Updated July 14, 2021 at 6:53 PM ET
More than 93,000 people died of a drug overdose in the U.S. last year — a record number that reflects a rise of nearly 30% from 2019, according to new data released by the Centers for Disease Control and Prevention. Officials said the increase was driven by the lethal prevalence of fentanyl as well as pandemic-related stressors and problems in accessing care.
"This is the highest number of overdose deaths ever recorded in a 12-month period, and the largest increase since at least 1999," Dr. Nora Volkow, director of the National Institute on Drug Abuse, told NPR.
The data is provisional as states are still reporting their tallies to the CDC's National Center for Health Statistics. But even with some data not yet complete, the numbers tell a dire story.
Ten states are predicted to have at least a 40% rise in drug overdose deaths from the previous 12-month span, according to the CDC: Vermont, Kentucky, South Carolina, West Virginia, Louisiana, California, Tennessee, Nebraska, Arkansas and Virginia.
Volkow, whose agency is part of the National Institutes of Health, calls the data "chilling." It's another sign, she said, that both the COVID-19 pandemic and the opioid crisis are whipsawing the country with deadly effects.
"This has been an incredibly uncertain and stressful time for many people, and we are seeing an increase in drug consumption, difficulty in accessing lifesaving treatments for substance use disorders and a tragic rise in overdose deaths," Volkow said.
She added that people between the ages of 35 and 44 accounted for the highest number of deaths.
While the provisional data doesn't provide a breakdown by race and ethnicity, other recent studies suggest that at least in Philadelphia and California, the sharpest rise in overdose fatalities last year was among Black residents. And other studies have shown that even before the pandemic, overdose rates in Black communities were rising much faster than among white Americans.
Drug overdoses accounted for roughly one-quarter as many deaths as COVID-19 did in 2020, using the CDC's number of 375,000 pandemic deaths last year.
The provisional 93,331 U.S. drug overdose deaths are a sharp increase from the 72,151 deaths estimated in 2019. Deaths in 2020 from opioids alone — 69,710 — nearly eclipsed the total number of fatal overdoses in the previous year, although deaths involving other drugs such as methamphetamine and cocaine also contributed to the increase.

### [Supplied information]
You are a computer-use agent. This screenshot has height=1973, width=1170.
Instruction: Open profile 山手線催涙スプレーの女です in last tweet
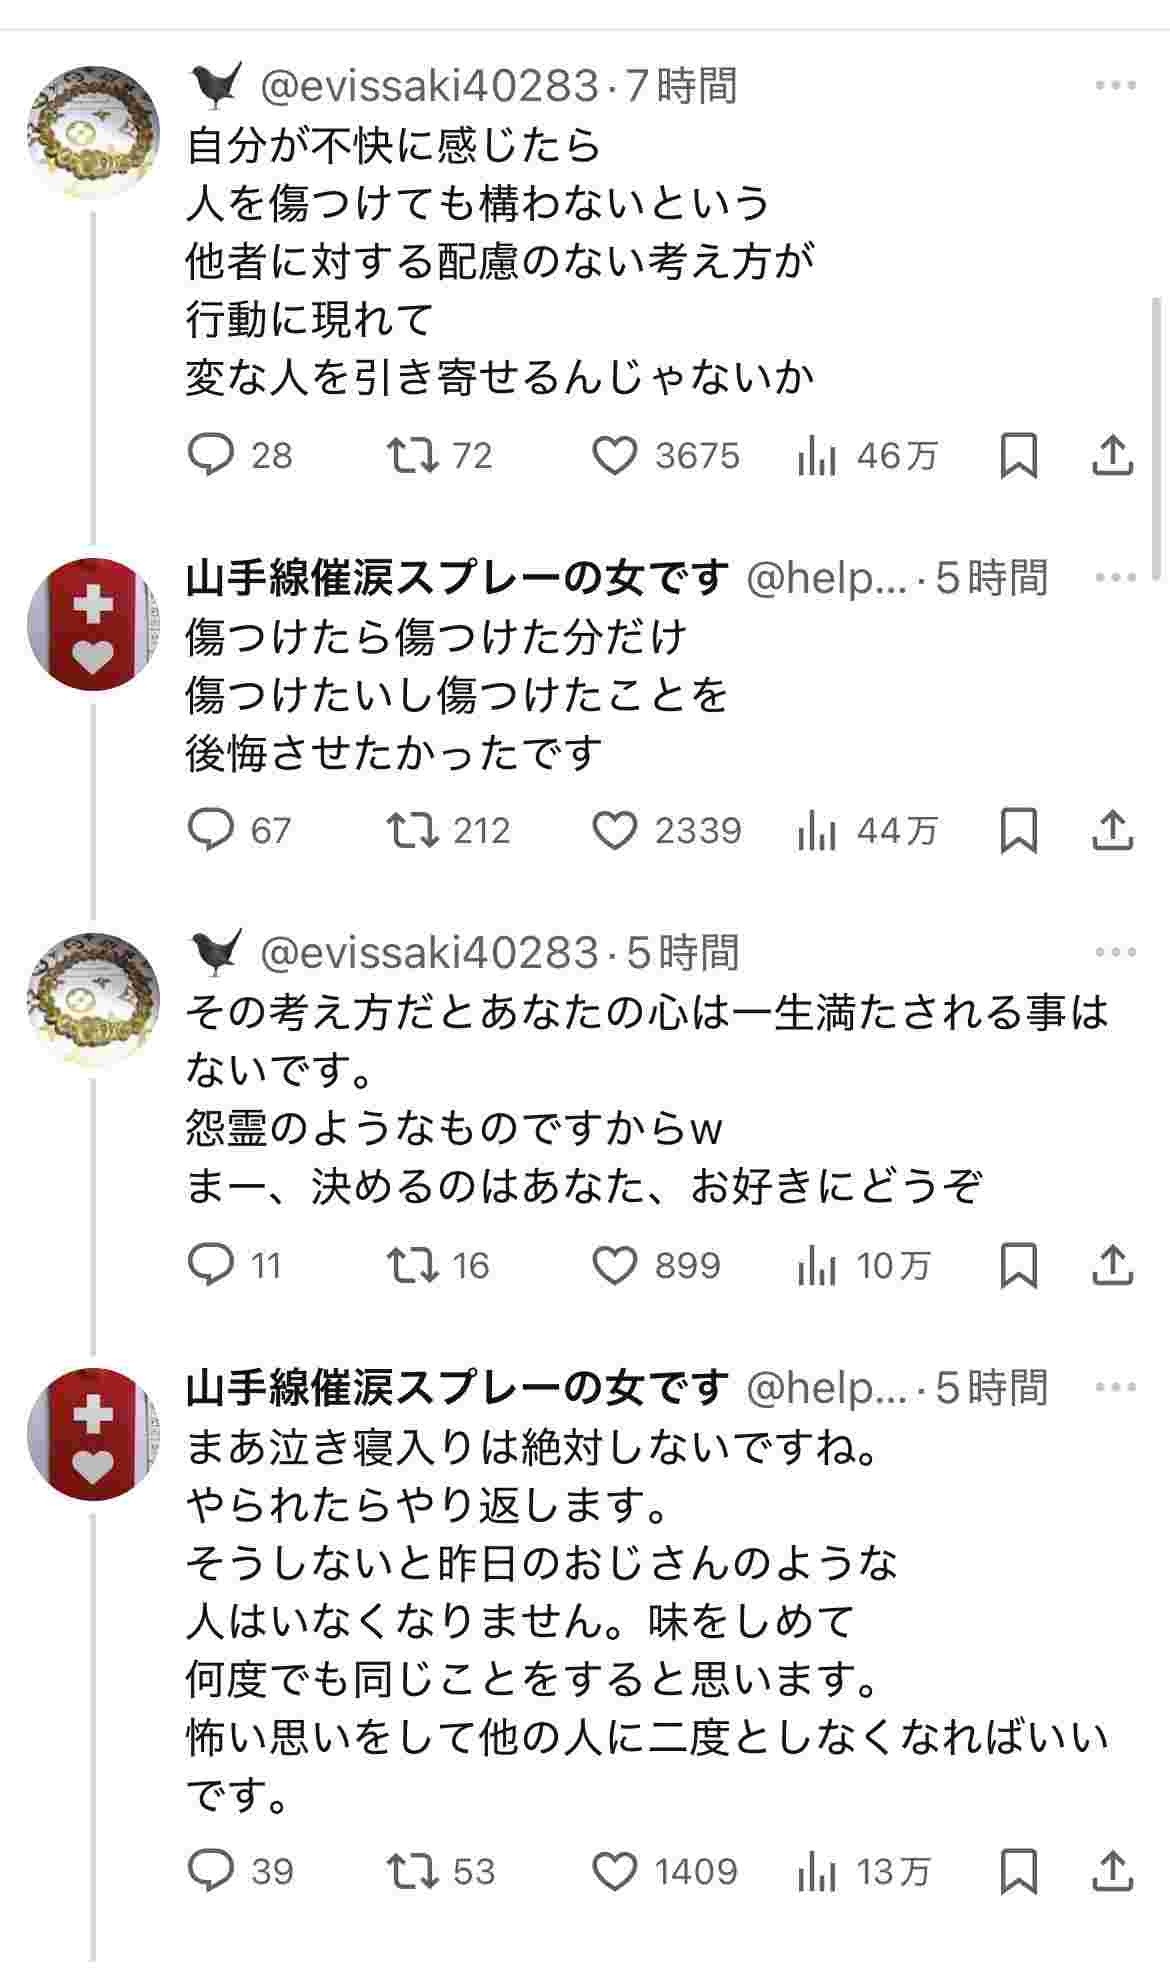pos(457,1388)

### [Work instructions]
Return, word for word, the part of the article on U.S. overdose deaths that begins at the words containing "Ten states are" and stops after "number of deaths.". None of the material is needed here.

### [Task response]
Ten states are predicted to have at least a 40% rise in drug overdose deaths from the previous 12-month span, according to the CDC: Vermont, Kentucky, South Carolina, West Virginia, Louisiana, California, Tennessee, Nebraska, Arkansas and Virginia.
Volkow, whose agency is part of the National Institutes of Health, calls the data "chilling." It's another sign, she said, that both the COVID-19 pandemic and the opioid crisis are whipsawing the country with deadly effects.
"This has been an incredibly uncertain and stressful time for many people, and we are seeing an increase in drug consumption, difficulty in accessing lifesaving treatments for substance use disorders and a tragic rise in overdose deaths," Volkow said.
She added that people between the ages of 35 and 44 accounted for the highest number of deaths.